Selective solidarity: why #PrayForParis isn't enough
While the world is lit up red white and blue in a sign of solidarity, the world seems to have forgotten that more than 160,000 people have been killed in Syria's uprising-turned-civil war
One hundred and twenty-nine people were killed, 352 were wounded, and 99 are critically ill after Friday night's attacks in Paris. It's awful news. Any loss of human life is a tragedy. But the amount of global press coverage the event has been given is troubling.
The initial reaction was, “Why Paris?”. People were alarmed; Paris is somewhere familiar, somewhere safe, somwhere many of us have visited – the people there were ordinary citizens. The victims were at a rock concert; at a restaurant; at a football game. These are all things we know, and can relate to. The thought, “It could have been me” is what frightens people most about this news.
No one thinks "that could have been me" when they look at terrorism in other countries. We have become desensitised. It's easier to say, "But it doesn't really affect us", or "That wouldn't happen here," and carry on with our lives as normal. So when it happens in Paris, where we can't distance ourselves from it, we fear for ourselves. Realising that we, too, could be affected, makes terrorism much more frightening. Showing solidarity for France without acknowledging that terror is a global problem shows how very selfish humanity is: we only care when we realise it could happen to us.
While landmarks around the globe lit up red white and blue in a sign of solidarity, the world seems to have forgotten that more than 160,000 people have been killed in Syria's uprising-turned-civil war. Since the conflict flared up four years ago, no landmarks have turned red, white and black to show solidarity with Syria. Facebook is encouraging people to change their profile pictures to a French flag to show solidarity with victims. There is no option to change profile pictures to a Syrian, Iraqi or Palestinian flag, or to the flag of any other country affected by terror. More than 7,000 of those killed in Syria were children. Do thousands of innocent children not deserve the world's sympathy, too? In the West's eyes, the answer is no. There seems to be a very extreme sense of “them” and “us” when it comes to terrorism. If something happens in a Western country, and white people die, it is a tragedy. If innocent men, women and children die in Syria, Iraq, Israel, Palestine, or any other country, however, it is an unfortunate, but inevitable side effect of “the war on terror”.

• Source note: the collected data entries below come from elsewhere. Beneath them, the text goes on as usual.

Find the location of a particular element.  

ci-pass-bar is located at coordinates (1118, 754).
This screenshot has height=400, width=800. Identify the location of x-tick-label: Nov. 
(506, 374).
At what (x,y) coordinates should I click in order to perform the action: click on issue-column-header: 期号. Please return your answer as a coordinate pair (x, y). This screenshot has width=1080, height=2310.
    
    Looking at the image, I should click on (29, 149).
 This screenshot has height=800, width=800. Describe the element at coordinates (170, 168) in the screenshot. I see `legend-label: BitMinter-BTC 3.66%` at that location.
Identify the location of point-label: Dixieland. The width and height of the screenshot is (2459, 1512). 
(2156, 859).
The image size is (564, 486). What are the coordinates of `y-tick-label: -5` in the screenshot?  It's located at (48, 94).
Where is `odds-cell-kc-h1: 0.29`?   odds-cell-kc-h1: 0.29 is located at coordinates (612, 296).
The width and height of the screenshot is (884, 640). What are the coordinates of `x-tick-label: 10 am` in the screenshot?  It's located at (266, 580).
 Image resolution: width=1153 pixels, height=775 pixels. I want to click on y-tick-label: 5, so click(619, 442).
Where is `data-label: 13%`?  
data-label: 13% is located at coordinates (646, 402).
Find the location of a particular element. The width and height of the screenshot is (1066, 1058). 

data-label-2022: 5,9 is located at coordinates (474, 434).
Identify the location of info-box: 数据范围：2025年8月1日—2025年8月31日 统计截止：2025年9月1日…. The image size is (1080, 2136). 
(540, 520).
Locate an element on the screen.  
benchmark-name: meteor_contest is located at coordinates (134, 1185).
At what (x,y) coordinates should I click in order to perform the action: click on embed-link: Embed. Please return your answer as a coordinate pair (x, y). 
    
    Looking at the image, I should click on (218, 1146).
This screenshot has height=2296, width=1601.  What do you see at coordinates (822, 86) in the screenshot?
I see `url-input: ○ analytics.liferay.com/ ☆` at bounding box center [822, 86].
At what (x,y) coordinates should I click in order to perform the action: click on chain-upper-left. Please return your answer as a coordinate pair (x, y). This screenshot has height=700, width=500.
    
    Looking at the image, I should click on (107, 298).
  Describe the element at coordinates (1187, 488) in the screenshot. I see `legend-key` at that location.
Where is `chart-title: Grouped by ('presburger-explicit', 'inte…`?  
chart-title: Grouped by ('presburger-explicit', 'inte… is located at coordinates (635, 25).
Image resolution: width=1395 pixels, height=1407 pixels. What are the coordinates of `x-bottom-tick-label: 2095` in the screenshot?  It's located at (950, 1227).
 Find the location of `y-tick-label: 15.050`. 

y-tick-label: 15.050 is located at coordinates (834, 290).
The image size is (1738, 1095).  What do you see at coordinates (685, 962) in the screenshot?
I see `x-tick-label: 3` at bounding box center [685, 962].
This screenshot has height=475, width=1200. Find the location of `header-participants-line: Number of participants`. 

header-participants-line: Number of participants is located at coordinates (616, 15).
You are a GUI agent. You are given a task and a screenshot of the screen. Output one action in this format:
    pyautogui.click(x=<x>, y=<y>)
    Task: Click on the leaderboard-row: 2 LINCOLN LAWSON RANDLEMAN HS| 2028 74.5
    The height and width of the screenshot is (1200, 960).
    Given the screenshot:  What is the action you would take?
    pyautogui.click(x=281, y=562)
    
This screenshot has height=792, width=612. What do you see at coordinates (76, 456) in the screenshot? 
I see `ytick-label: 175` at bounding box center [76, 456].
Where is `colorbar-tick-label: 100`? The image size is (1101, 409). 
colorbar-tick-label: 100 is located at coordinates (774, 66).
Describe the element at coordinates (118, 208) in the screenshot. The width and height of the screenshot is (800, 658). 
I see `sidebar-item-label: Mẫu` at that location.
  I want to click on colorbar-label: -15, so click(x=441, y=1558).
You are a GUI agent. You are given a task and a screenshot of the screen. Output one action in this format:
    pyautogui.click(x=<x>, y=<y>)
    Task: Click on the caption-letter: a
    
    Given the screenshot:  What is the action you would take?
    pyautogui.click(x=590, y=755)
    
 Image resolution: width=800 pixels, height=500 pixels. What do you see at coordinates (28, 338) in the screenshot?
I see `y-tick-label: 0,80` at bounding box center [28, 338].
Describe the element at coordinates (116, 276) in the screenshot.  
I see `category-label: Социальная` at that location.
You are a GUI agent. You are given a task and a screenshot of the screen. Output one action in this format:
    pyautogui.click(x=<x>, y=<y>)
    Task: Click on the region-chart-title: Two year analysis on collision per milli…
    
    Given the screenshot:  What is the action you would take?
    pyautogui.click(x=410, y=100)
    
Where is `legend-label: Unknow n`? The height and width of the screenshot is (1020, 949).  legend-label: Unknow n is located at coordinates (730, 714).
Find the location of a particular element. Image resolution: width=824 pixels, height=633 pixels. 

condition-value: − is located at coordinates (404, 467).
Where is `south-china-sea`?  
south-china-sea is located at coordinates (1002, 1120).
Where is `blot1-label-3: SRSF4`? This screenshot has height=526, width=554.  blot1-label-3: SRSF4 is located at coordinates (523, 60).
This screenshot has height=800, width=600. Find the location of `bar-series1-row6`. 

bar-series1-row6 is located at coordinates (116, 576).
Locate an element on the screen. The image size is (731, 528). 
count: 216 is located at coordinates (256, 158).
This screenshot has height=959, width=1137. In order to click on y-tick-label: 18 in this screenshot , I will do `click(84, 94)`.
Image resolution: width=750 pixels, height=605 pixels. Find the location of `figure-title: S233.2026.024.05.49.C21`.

As the Islamic State claimed responsibility for the attacks and announced they were in retaliation for France's September airstrikes on an IS training camp in Syria, and a Syrian passport has been found and suggested as belonging to one of the attackers, people have turned their anger and blame towards Syrians in general.
Poland announced it wouldn't accept it's EU quotation of Syrian refugees. The UK has said that Syrian refugees will be screened twice on entering the country. This is not the answer. One Syrian passport should not affect the EU's entire policy on refugees. The Paris attacks do not justify the “I-told-you-so” argument that many are adopting, claiming refugees should be monitored as though they are all terrorists. A handful of extremists do not constitute an entire nation, or an entire religion.
Refugees are innocent human beings, just like us, who are fleeing their homes in the face of the very same terror and persecution that Paris has experienced this weekend, but they do not have a safe place to run to. I'm sure none of us can even imagine the sort of atrocities that would force someone to decide to abandon their home, their country and everything they know and desperately seek a new life elsewhere – with nothing but the clothes on their back. They ran from bombs, they drowned in the sea, they are fleeing the same monsters who attacked Paris on Friday. They are turning to us looking for compassion and understanding. Instead of closing borders, building walls and shutting others out, we need to open our hearts, homes and minds to our fellow humans. It's not just Paris that's in crisis mode, it's the entire world that is in crisis mode. How can we say we are showing compassion and solidarity when it is only towards those of a certain race, nationality or belief?